*ACTIVITY*
Retype, exactly and with both ends included, the lines below from the one containing "You are a GUI" through the end; omit the pictures.

*RECORDS SUPPLIED*

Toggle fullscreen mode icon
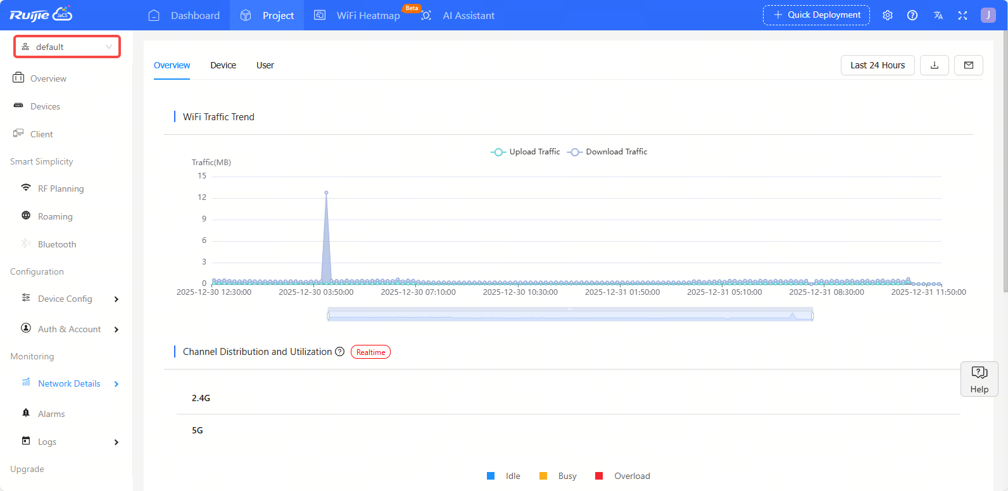1008x491 pixels. tap(962, 15)
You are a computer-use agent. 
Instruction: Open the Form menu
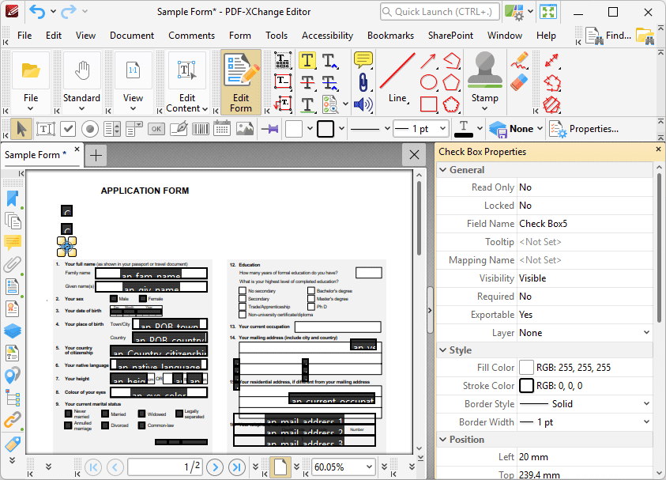(240, 36)
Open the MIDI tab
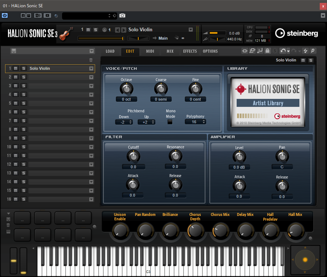The width and height of the screenshot is (327, 277). 150,51
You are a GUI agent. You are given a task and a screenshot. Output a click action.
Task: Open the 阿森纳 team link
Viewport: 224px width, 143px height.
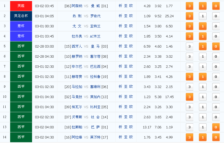tap(77, 6)
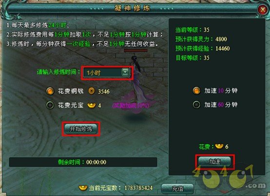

*PROBLEM SOLUTION*
You are a GUI agent. You are given a task and a screenshot. Output a click action.
Task: Open the 阿森纳 team link
Viewport: 224px width, 143px height.
tap(77, 6)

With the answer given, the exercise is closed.